--- Information given ---

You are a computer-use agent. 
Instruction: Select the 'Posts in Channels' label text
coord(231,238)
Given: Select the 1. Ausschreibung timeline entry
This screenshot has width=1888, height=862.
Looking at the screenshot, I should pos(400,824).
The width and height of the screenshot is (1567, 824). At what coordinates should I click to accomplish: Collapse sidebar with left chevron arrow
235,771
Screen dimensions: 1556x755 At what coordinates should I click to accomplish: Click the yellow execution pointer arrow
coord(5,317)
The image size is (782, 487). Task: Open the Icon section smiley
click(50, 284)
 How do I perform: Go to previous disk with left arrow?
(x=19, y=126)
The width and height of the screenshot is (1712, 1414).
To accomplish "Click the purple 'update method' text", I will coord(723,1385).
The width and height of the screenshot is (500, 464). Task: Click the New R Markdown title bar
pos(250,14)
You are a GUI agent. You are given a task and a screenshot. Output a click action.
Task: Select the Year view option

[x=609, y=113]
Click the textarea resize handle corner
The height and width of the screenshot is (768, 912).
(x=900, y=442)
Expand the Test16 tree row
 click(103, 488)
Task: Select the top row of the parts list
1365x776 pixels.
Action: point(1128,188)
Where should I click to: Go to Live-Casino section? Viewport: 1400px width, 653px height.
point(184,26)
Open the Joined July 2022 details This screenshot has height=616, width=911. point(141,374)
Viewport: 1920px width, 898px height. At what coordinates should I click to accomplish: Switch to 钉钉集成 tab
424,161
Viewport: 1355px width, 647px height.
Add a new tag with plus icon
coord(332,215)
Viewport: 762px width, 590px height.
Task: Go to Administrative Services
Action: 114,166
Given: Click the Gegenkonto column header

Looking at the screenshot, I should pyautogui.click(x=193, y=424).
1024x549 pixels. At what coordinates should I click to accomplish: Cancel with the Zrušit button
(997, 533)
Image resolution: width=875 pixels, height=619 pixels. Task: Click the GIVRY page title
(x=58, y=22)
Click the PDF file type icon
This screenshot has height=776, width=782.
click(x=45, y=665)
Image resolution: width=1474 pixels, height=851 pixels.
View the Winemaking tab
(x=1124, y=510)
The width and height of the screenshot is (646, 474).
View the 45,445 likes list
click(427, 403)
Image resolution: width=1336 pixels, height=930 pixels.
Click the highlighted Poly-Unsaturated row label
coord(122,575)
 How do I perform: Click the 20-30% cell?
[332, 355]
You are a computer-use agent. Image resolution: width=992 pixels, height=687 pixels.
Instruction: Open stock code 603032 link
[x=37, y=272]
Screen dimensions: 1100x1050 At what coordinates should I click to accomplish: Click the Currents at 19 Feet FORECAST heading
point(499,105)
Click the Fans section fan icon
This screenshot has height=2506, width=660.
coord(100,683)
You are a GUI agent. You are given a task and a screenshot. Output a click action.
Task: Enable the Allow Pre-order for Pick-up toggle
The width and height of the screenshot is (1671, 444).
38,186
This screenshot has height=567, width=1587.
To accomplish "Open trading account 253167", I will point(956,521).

---

### Your assignment
Reproduce each entry above exactly, keeping every word.

### Answer to this exercise
You are a computer-use agent. 
Instruction: Select the 'Posts in Channels' label text
coord(231,238)
Given: Select the 1. Ausschreibung timeline entry
This screenshot has width=1888, height=862.
Looking at the screenshot, I should pos(400,824).
The width and height of the screenshot is (1567, 824). At what coordinates should I click to accomplish: Collapse sidebar with left chevron arrow
235,771
Screen dimensions: 1556x755 At what coordinates should I click to accomplish: Click the yellow execution pointer arrow
coord(5,317)
The image size is (782, 487). Task: Open the Icon section smiley
click(50, 284)
 How do I perform: Go to previous disk with left arrow?
(x=19, y=126)
The width and height of the screenshot is (1712, 1414).
To accomplish "Click the purple 'update method' text", I will coord(723,1385).
The width and height of the screenshot is (500, 464). Task: Click the New R Markdown title bar
pos(250,14)
You are a GUI agent. You are given a task and a screenshot. Output a click action.
Task: Select the Year view option

[x=609, y=113]
Click the textarea resize handle corner
The height and width of the screenshot is (768, 912).
(x=900, y=442)
Expand the Test16 tree row
 click(103, 488)
Task: Select the top row of the parts list
1365x776 pixels.
Action: point(1128,188)
Where should I click to: Go to Live-Casino section? Viewport: 1400px width, 653px height.
point(184,26)
Open the Joined July 2022 details This screenshot has height=616, width=911. point(141,374)
Viewport: 1920px width, 898px height. At what coordinates should I click to accomplish: Switch to 钉钉集成 tab
424,161
Viewport: 1355px width, 647px height.
Add a new tag with plus icon
coord(332,215)
Viewport: 762px width, 590px height.
Task: Go to Administrative Services
Action: 114,166
Given: Click the Gegenkonto column header

Looking at the screenshot, I should pyautogui.click(x=193, y=424).
1024x549 pixels. At what coordinates should I click to accomplish: Cancel with the Zrušit button
(997, 533)
Image resolution: width=875 pixels, height=619 pixels. Task: Click the GIVRY page title
(x=58, y=22)
Click the PDF file type icon
This screenshot has height=776, width=782.
click(x=45, y=665)
Image resolution: width=1474 pixels, height=851 pixels.
View the Winemaking tab
(x=1124, y=510)
The width and height of the screenshot is (646, 474).
View the 45,445 likes list
click(427, 403)
Image resolution: width=1336 pixels, height=930 pixels.
Click the highlighted Poly-Unsaturated row label
coord(122,575)
 How do I perform: Click the 20-30% cell?
[332, 355]
You are a computer-use agent. Image resolution: width=992 pixels, height=687 pixels.
Instruction: Open stock code 603032 link
[x=37, y=272]
Screen dimensions: 1100x1050 At what coordinates should I click to accomplish: Click the Currents at 19 Feet FORECAST heading
point(499,105)
Click the Fans section fan icon
This screenshot has height=2506, width=660.
coord(100,683)
You are a GUI agent. You are given a task and a screenshot. Output a click action.
Task: Enable the Allow Pre-order for Pick-up toggle
The width and height of the screenshot is (1671, 444).
38,186
This screenshot has height=567, width=1587.
To accomplish "Open trading account 253167", I will point(956,521).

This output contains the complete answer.